| Extracted records |
=-=-=-=-=

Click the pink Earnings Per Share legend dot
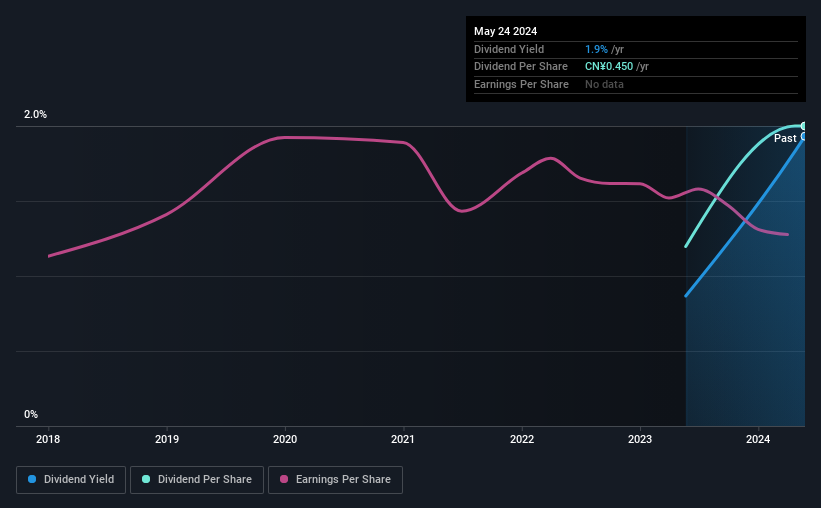Screen dimensions: 821x508 click(x=284, y=479)
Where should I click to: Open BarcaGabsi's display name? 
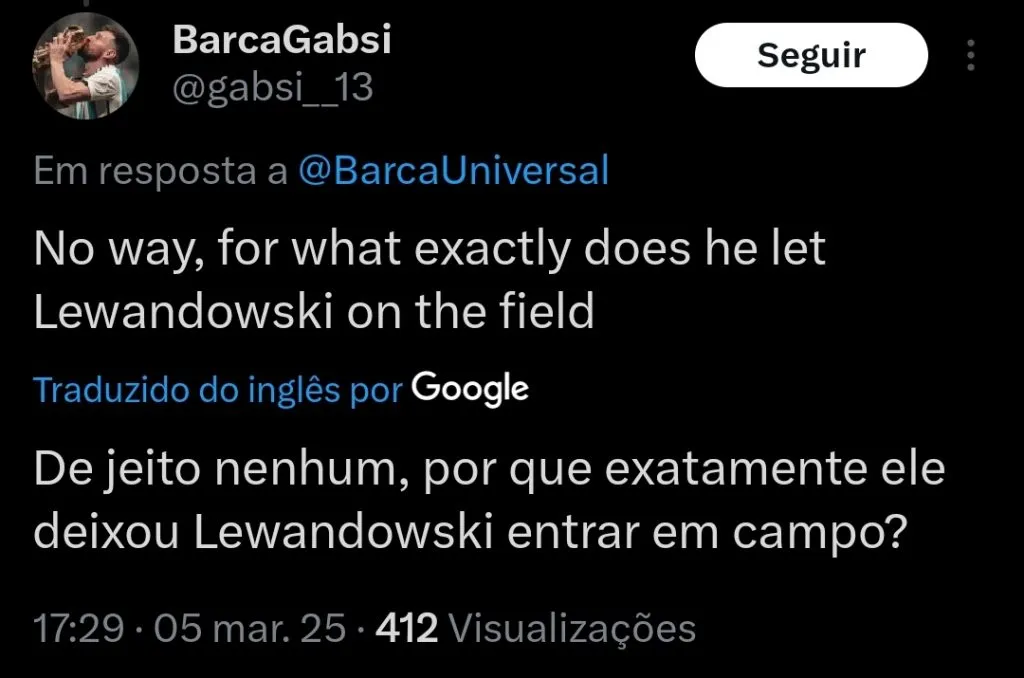tap(282, 40)
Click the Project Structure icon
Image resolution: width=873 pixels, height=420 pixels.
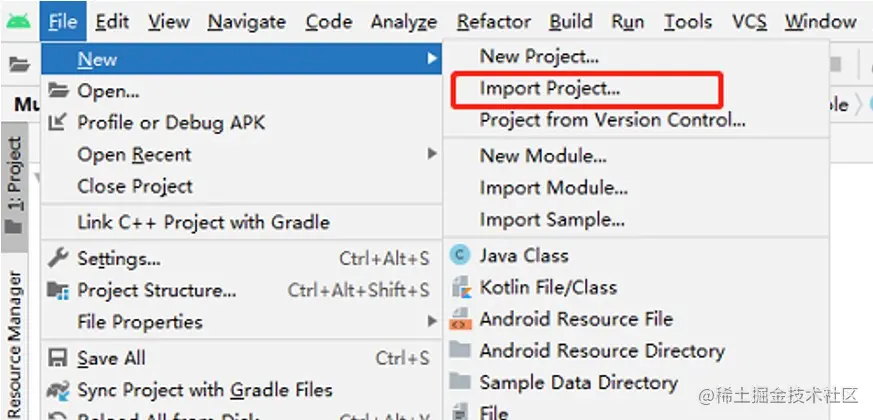click(58, 290)
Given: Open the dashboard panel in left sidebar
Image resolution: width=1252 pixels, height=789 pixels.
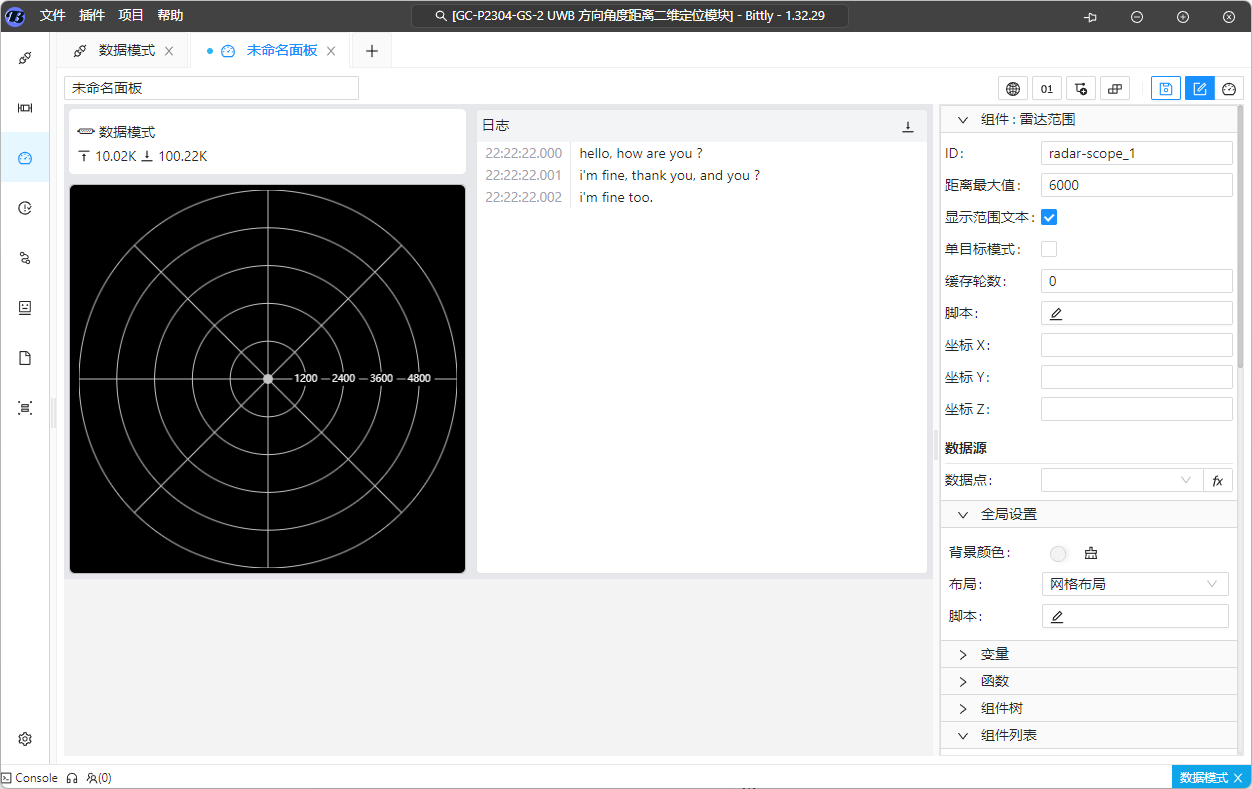Looking at the screenshot, I should click(x=25, y=158).
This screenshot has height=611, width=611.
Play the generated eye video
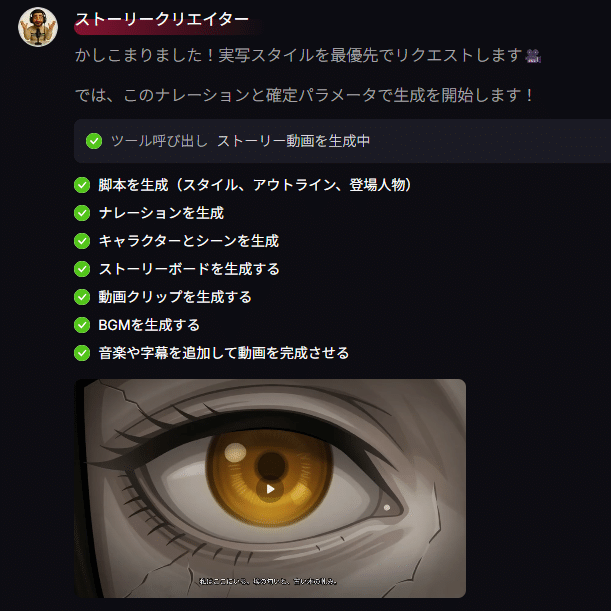click(270, 489)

=-=-=-=-=

| TASK ITEM |
Omit the pictures and retype exactly the lines from the one containing "Image resolution: width=1252" through the end of the entries above.

| RESPONSE |
Image resolution: width=1252 pixels, height=789 pixels.
Looking at the screenshot, I should click(x=25, y=158).
This screenshot has height=611, width=611.
Play the generated eye video
click(270, 489)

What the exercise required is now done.